What are the issues in skilling in India?

  • Short term courses - Entities such as the National Skill Development Corporation (NSDC) focused on short courses which is insufficient for real skill acquisition.
  • Autonomy - Industrial Training Institutes (ITIs) established after the 1960s are run by state governments and they resist transferring full control to their industrial partners.
  • Inadequate training - Many engineering colleges give inadequate training and the mushrooming private skilling institutes partly fills the gap.
  • Segmenting the school stream in the ‘middle school’ level requires for the real shift to skilling.
  • Lack of vocation focused schools - NEP 2020 aims to introduce vocational training in middle school but there are no vocation-focused schools to continue at secondary level.

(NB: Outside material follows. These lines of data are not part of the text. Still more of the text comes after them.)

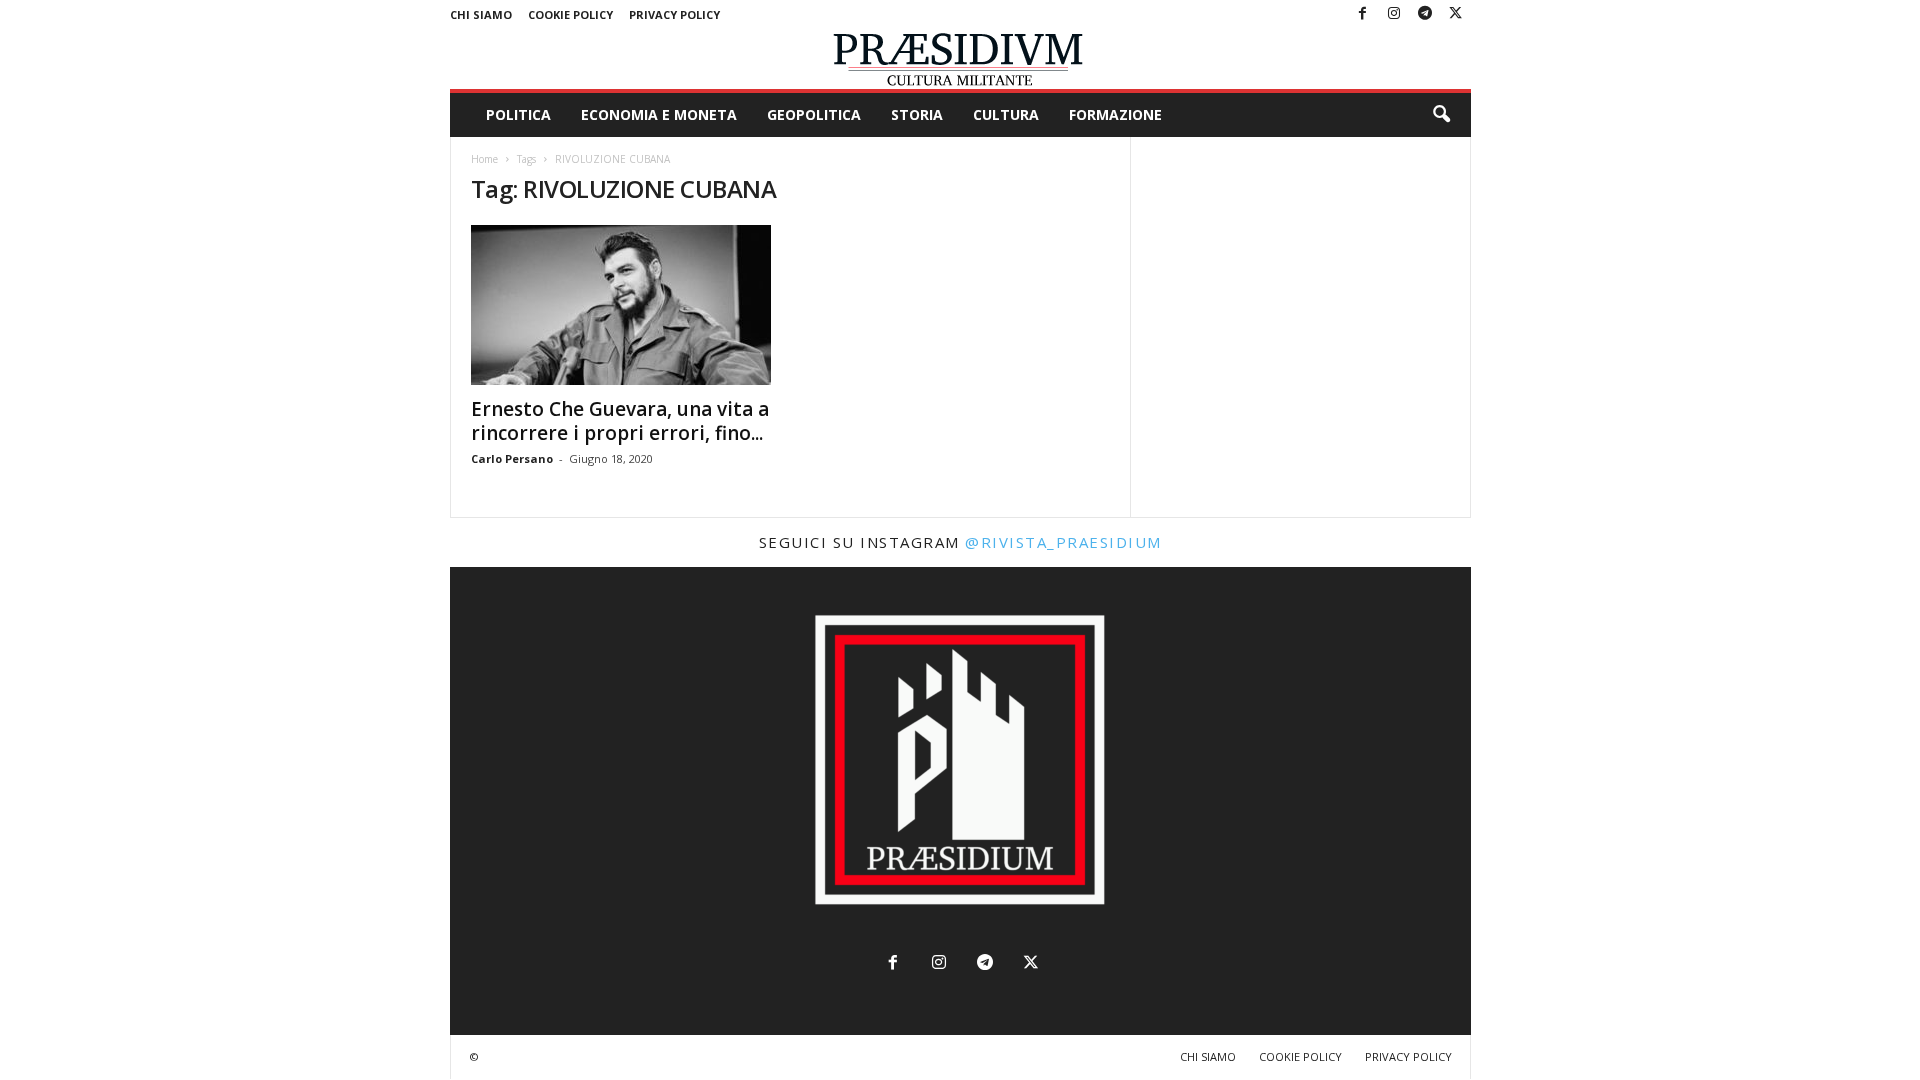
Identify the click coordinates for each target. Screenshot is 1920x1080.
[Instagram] (1394, 14)
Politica (518, 114)
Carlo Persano (512, 458)
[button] (1441, 115)
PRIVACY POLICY (674, 14)
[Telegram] (1425, 14)
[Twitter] (1456, 14)
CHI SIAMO (481, 14)
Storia (917, 114)
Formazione (1115, 114)
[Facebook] (1363, 14)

What are the differences between Indian and China?

  • Similarities - Both the countries consider vocational courses as secondary and focus on academic careers.
  • Differences - The Indian youth do nothing remotely resembling China’s ‘lie flat’ phenomenon.

'Lying flat' (tang ping in Chinese) means taking a break from relentless work, a movement that took off during 2021 in China.

  • Indian youth chase varied options like pursuing the dream of prosperous foreign lands.
  • Their targets range from the US, the UK, the Gulf region, Europe, Africa and unexpected places like Malta and Japan.

What are the solutions?

  • Job creation has to be the topmost priority in both the countries.
  • Skilling, to effective outcome levels, should be our constant goal.
  • MSMEs the major employment creators should be boosted enough.
  • IT capabilities which are India’s innate asset must be valorised.
  • Manufacturing sector should also be given focus at the same time without any neglection.